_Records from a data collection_
------------------------------------------------------------

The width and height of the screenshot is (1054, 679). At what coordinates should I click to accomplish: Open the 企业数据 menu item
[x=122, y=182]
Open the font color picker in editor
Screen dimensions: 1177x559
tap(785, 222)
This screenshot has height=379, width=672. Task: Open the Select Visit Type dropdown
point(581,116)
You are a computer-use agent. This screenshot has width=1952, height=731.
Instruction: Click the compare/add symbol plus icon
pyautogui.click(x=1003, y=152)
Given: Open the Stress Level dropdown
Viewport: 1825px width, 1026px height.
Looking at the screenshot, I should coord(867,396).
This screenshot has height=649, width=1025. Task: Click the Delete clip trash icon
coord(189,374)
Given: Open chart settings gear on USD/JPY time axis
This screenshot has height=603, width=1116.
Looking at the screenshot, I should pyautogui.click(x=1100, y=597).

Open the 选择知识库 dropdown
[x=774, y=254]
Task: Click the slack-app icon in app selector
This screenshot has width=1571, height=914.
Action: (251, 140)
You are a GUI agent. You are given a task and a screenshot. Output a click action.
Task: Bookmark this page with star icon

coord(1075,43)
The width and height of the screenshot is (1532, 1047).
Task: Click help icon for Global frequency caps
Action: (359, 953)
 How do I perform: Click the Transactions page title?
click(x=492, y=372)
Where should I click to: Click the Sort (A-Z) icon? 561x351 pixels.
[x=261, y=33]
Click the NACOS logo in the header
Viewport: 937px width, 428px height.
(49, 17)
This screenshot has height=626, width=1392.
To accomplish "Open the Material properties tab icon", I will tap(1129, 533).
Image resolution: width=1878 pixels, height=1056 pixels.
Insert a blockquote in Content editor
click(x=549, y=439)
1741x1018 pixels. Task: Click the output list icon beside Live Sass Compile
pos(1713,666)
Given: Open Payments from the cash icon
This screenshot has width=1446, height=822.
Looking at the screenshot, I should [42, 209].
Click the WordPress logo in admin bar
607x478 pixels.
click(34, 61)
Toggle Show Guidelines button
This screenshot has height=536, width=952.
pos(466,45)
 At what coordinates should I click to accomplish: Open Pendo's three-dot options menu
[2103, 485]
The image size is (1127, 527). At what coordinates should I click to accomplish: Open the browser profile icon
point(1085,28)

------------------------------------------------------------

_WHAT IS NEEDED_
If a line above includes the string "logo", pick it out.

_REPLY_
Click the NACOS logo in the header
Click the WordPress logo in admin bar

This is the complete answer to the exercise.